Careful with that benchmark. It's LLMs grading other LLMs.

Well if lmsys showed anything, it's that human judges are measurably worse. Then you have your run of the mill multiple choice tests that grade models on unrealistic single token outputs. What does that leave us with?

▲

ranyume 19 hours ago | parent | next [-]

> What does that leave us with?

At the start, with no benchmark. Because LLMs can't reason at this time, and because we don't have a reliable way of grading LLM reasoning, and because people are stubborn thinking LLMs are actually reasoning we're at the start. When you ask a LLM "2 + 2 = ", it doesn't add the numbers together, it just looks up one of the stories it memorized and return what happens next. Probably in some such stories 2 + 2 = fish.

Similarly, when you're asking a LLM to grade another LLM, it's just looking up what happens next in it's stories, not even following instructions. "Following" instructions requires thinking, hence it's not even following instructions. But you can say you're commanding the LLM, or programming the LLM, so you have full responsibility for what the LLM produces, and the LLM has no authorship. Put in another way, the LLM cannot make something you yourself can't... at this point, in which it can't reason.

▲

stevenhuang 10 hours ago | parent | next [-]

You have an outmoded understanding of how LLMs work (flawed in ways that are "not even wrong"), a poor ontological understanding of what reasoning even is, and too certain that your answers to open questions are the right ones.

	▲	ranyume 9 hours ago \| parent [-]
		My understanding is based on first-hand experimentation trying to make LLMs work on the impossible task of tasteful simulation of an adventure game.

▲

moffkalast 10 hours ago | parent | prev [-]

That's kind of nonsense, since if I ask you what's five times six, you don't do the math in your head, you spit out the value of the multiplication table you memorized in primary school. Doing the math on paper is tool use, which models can easily do too if you give them the option, writing adhoc python scripts to run the math you ask them to with exact results. There is definitely a lot of generalization going on beyond just pattern matching, otherwise practically nothing of what everyone does with LLMs daily would ever work. Although it's true that the patterns drive an extremely strong bias.

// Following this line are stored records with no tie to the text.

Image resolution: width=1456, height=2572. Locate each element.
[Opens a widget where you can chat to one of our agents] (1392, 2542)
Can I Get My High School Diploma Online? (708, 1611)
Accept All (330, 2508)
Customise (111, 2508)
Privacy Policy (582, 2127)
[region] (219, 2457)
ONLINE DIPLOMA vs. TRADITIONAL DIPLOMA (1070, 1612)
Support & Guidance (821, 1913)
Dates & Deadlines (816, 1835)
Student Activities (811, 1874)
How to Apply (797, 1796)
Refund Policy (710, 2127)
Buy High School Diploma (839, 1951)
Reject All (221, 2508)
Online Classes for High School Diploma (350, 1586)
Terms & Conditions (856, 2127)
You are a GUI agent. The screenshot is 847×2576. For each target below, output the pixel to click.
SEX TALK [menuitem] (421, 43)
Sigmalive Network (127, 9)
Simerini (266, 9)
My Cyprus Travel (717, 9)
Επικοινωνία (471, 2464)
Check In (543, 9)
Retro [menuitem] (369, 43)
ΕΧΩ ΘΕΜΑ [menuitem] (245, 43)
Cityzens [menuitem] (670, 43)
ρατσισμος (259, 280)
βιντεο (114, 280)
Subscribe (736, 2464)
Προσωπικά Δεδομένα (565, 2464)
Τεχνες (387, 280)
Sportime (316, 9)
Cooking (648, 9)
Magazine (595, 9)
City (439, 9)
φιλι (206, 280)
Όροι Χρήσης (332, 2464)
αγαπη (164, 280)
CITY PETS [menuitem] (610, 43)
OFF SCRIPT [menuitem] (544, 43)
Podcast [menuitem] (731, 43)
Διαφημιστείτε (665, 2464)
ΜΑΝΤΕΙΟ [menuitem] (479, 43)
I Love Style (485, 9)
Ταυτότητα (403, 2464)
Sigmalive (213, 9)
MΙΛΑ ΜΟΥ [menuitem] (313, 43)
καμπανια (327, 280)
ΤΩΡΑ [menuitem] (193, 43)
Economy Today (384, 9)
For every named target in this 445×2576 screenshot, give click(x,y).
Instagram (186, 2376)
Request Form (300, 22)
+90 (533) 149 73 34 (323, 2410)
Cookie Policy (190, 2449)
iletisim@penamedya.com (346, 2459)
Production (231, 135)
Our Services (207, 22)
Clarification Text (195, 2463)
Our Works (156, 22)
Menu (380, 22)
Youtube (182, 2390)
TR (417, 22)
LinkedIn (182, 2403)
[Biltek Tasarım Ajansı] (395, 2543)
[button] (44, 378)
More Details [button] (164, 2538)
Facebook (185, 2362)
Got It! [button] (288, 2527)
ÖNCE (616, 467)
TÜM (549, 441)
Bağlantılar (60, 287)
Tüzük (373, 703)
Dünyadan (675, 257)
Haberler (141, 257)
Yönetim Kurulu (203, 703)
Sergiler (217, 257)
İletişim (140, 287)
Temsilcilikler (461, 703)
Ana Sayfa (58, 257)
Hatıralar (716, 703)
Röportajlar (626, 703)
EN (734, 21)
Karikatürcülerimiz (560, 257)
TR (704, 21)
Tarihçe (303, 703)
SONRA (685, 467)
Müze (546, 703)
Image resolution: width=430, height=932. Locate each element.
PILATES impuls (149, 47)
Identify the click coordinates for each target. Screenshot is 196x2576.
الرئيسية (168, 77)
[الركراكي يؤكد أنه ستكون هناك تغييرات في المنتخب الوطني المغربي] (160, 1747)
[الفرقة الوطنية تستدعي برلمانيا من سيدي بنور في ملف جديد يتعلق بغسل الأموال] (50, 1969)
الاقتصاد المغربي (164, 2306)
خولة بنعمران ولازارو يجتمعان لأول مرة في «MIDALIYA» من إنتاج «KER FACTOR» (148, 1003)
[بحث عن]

Arguably if you're grading LLM output, which by your definition cannot be novel, then it doesn't need to be graded with something that can. The gist of this grading approach is just giving them two examples and asking which is better, so it's completely arbitrary, but the grades will be somewhat consistent and running it with different LLM judges and averaging the results should help at least a little. Human judges are completely inconsistent.

	▲	ranyume 10 hours ago \| parent [-]
		> if I ask you what's five times six, you don't do the math in your head, you spit out the value of the multiplication table you memorized in primary school Memorization is one ability people have, but it's not the only one. In the case of LLMs, it's the only ability it has. Moreover, let's make this clear: LLMs do not memorize the same way people do, they don't memorize the same concepts people do, and they don't memorize the same content people do. This is why LLMs "have hallucinations", "don't follow instructions", "are censored", and "makes common sense mistakes" (these are words people use to characterize LLMs). > nothing of what everyone does with LLMs daily would ever work It "works" in the sense that the LLM's output serves a purpose designated by the people. LLMs "work" for certain tasks and don't "work" for others. "Working" doesn't require reasoning from an LLM, any tool can "work" well for certain tasks when used by the people. > averaging the results should help at least a little Averaging the LLM grading just exacerbates the illusion of LLM reasoning. It only confuses people. Would you ask your hammer to grade how well scissors cut paper? You could do that, and the hammer would say it gets the job done but doesn't cut well because it needs to smash the paper instead of cutting it; Your hammer's just talking in a different language. It's the same here. The LLMs output doesn't necessarily measure what the instructions in the prompt say. > Human judges are completely inconsistent. Humans can be inconsistent, but how well the LLM adapts to humans is itself a metric of success.

▲

sbierwagen a day ago | parent | prev [-]

Seems like a foreshock of AGI if the average human is no longer good enough to give feedback directly and the nets instead have to do recursive self improvement themselves.

	▲	moffkalast a day ago \| parent [-]
		No we're just really vain and like models that suck up to us more than those that disagree even if the model is correct and the user is wrong. People also prefer confident, well formatted wrong responses to basic correct ones, cause we have great narrow knowledge in our field but know basically nothing outside of it so we can't gauge correctness of arbitrary topics. OpenAI letting RLHF go wild with direct feedback is the reason for the sycophancy and emoji-bullet point pandemic that's infected most models that use GPTs as a source of synthetic data. It's why "you're absolutely right" is the default response to any disagreement.